Inventor Mario Esposito is taking the monitoring of running and walking to a whole new level. Not only will these socks tell you how fast and how far you’ve gone, they will give you the actual quality of your movement.
“We go way beyond that,” Esposito said. “We are able to tell you the quality of your steps, something that nobody actually can do out there. We can tell you the gait for your foot. We can tell the pressure that you are applying on the ground.”
Esposito has spent the last three years working like a mad scientist in his kitchen creating this sock, which is made out of sensing material. The sock is the sensor. All you need to wear is a small monitor to pick up the data, like whether you’re landing on your heel or the outside of your foot.
And the Sensoria sock will give you instant feedback during your walk or run so you can change your stride or your step to improve your performance. “You will hear this voice, which we call the ‘virtual coach,’ and it tells you ‘Hey, you are heel-striking. Try to land on your mid-foot,'” Esposito said. That information will come during your run or walk, in real time. “Now you don’t have to go home to figure it out that you’ve done something wrong,” he said. “In real time, you are able to fix it and to move forward.”

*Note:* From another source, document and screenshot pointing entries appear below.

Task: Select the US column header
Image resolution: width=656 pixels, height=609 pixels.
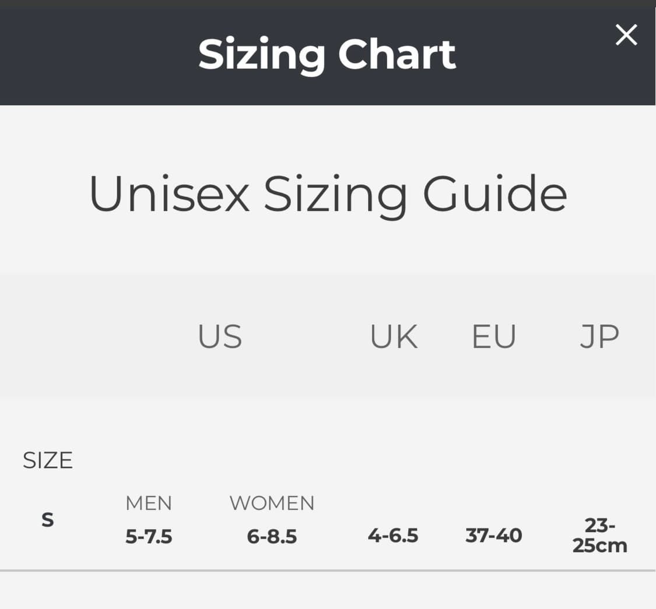Action: pos(220,336)
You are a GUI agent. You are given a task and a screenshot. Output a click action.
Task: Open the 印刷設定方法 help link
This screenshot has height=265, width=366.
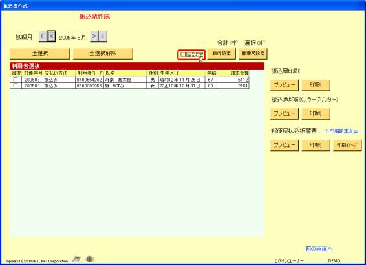(341, 132)
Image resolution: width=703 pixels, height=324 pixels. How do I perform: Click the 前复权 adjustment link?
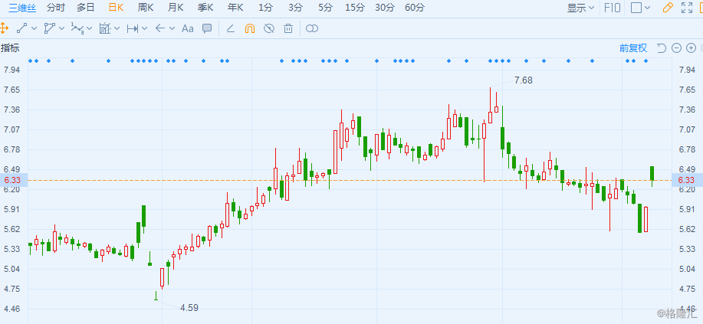tap(633, 48)
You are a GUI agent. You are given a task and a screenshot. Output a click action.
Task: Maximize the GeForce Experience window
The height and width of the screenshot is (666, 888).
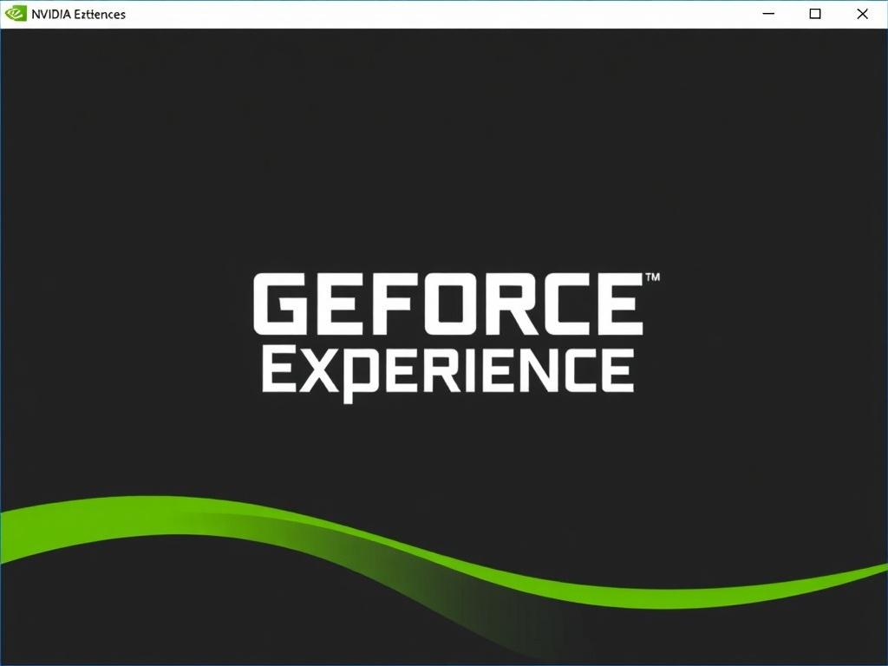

So how did Esposito come up with this?
It all goes back to a day at a coffee shop when he’d run out of ideas for a product that could change the world. “One day my wife tells me ‘You’re getting frustrated. I’m going to get you a cappuccino and you might feel better and come up with something better,'” he said. “As I was coming back from the counter, she spilled some of the cappuccino on my sock.”
That was his flash of genius. He saw the coffee blending into his sock and came up with the idea to create a sock that blended material and sensing technology.
He did all the research and development while working full-time on the Xbox at Microsoft, but four months ago, he walked away from Microsoft to focus on his invention.
Esposito believes his smart sock will help runners and walkers prevent injuries and improve their performance. And he sees a potential for expanding this product into healthcare, specifically for people with diabetes who are supposed to stay off their feet.
“We can help them to know that they are actually doing something that their doctor is telling them not to do, and the doctor on the other hand can actually monitor and prescribe a better solution for them,” Esposito said.
Esposito and his company Heapsylon are holding a crowd-funding drive Thursday to get enough money to finish product development and manufacturing.